Однако, как только он покинул покои епископа, сердце его сжалось, и неспокойная совесть стала упрекать его за то, что он хотя бы в самой малой степени усомнился в своей вере. Он вернулся домой, охваченный горем. Ему подали еду, но он отказался есть, а когда друзья пришли навестить его, он отверг их утешения, сказав: «Я сойду в могилу в трауре».
На третий день, пока он все еще оплакивал свою опрометчивую уступку, епископ послал за ним, но он не ответил на призыв. В конце концов, слуги епископа схватили его и силой привели к прелату. «Позвольте мне самому назначить себе наказание за это неповиновение, — ответил Амнон. — Пусть мой язык, произнесший эти сомнительные слова, будет вырван. Это была ложь, ибо я никогда не собирался рассматривать это предложение».
«Нет, — сказал епископ, — я не стану вырывать твой язык, но твои ноги, которые отказались прийти ко мне, будут отсечены, и другие части твоего упрямого тела также будут подвергнуты мучениям и наказанию».

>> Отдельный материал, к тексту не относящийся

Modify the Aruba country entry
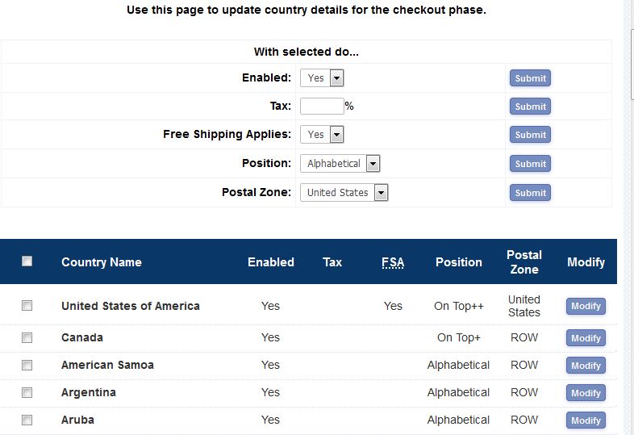 coord(586,420)
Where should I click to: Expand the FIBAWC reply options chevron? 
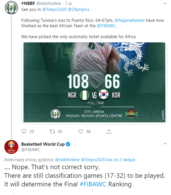click(165, 144)
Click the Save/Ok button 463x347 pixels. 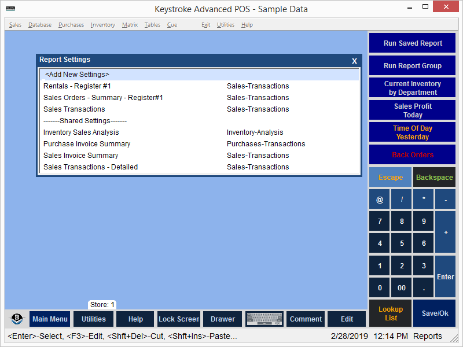434,313
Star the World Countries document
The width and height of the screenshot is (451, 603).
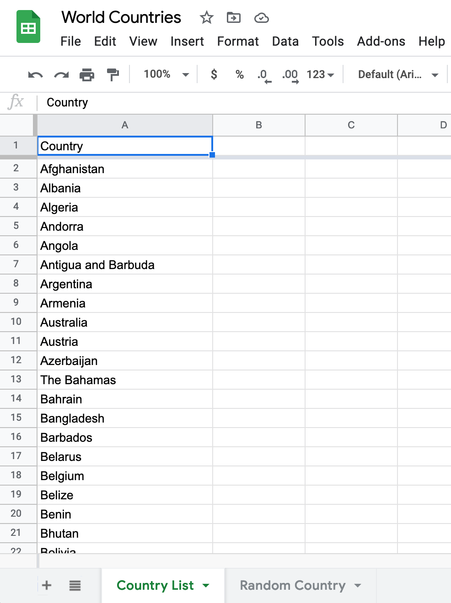(207, 18)
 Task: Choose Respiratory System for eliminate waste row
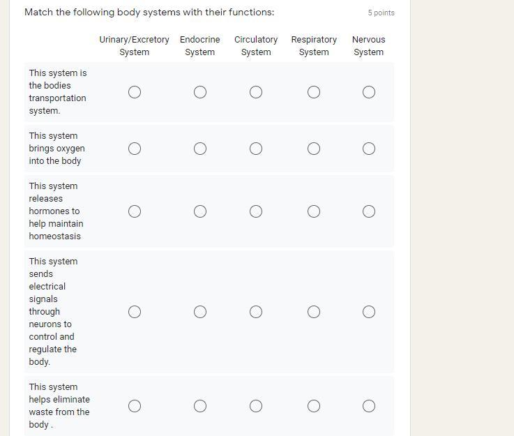pos(314,406)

На глазах у епископа раввину Амнону отсекли пальцы на руках и ногах, и после жестоких пыток его отправили домой в карете вместе с его изувеченными конечностями. Раввин Амнон перенес все это с величайшим смирением, твердо надеясь и веря, что его земные страдания искупят его грех перед Богом. Дни трепета наступили, когда он лежал на смертном одре, и он пожелал, чтобы его отнесли в синагогу. Его доставили в дом Божий, и во время службы он попросил позволения вознести молитву. Его слова, которые оказались последними, в английском переводе звучат примерно так:
«Я возвещу великую святость этого дня, ибо он страшен и трепетен. Твое царство возвеличено в нем; Твой престол утвержден в милосердии, и на нем Ты восседаешь в истине. Ты — судья, который карает, и от Тебя ничто не может быть скрыто. Ты свидетельствуешь, записываешь, запечатлеваешь, учитываешь и помнишь все, даже то, что мы считаем погребенным в прошлом. Книгу записей Ты открываешь; звучит великий шофар; даже ангелы в ужасе и громко взывают: „День суда настает для нас“, ибо на суде и они, ангелы, не безгрешны».

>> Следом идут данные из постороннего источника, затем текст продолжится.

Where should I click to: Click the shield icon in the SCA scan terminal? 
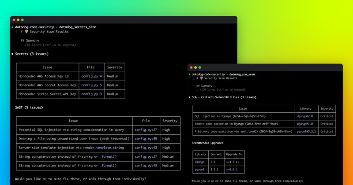tap(201, 78)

«Все, кто вошел в этот мир, проходят перед Тобой. Как пастух заставляет стадо, которое он пересчитывает, пройти под своим посохом, так и Ты, о Господь, заставляешь каждую живую душу пройти перед Тобой. Ты пересчитываешь, Ты посещаешь, определяя пределы каждого существа согласно Твоему суду и Твоему приговору».

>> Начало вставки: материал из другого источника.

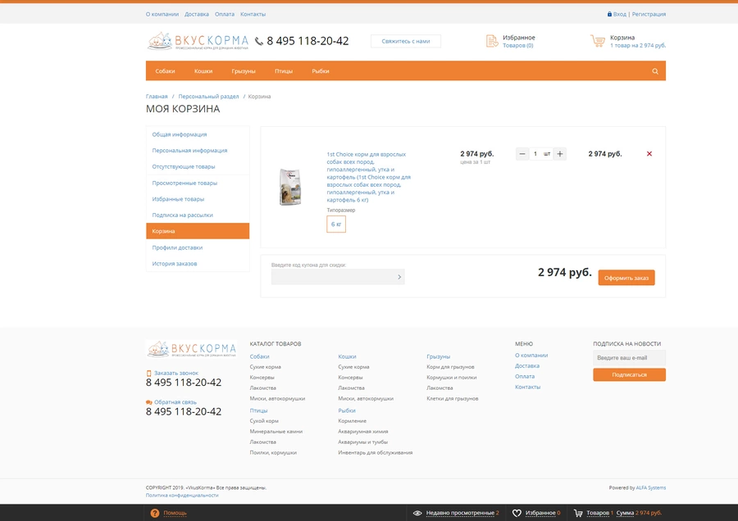Open the header cart icon
Screen dimensions: 738x521
pos(598,41)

«В Новый год это записывается, в День искупления запечатлевается. Да, все Твои указы записаны: кому жить и кому умереть. Имена тех, кому суждено встретить смерть от огня, от воды или от меча; от голода, от жажды и от чумы. Все записано: кому суждено обрести покой; кому — быть встревоженным; кому — быть в смятении; кому — быть благословленным отдыхом; кому — преуспевать; кому — страдать; кому стать богатым, а кому — бедным; кто будет возвышен, а кто — низвергнут. Но покаяние, молитва и благотворительность, о Господь, могут отвратить все злые указы».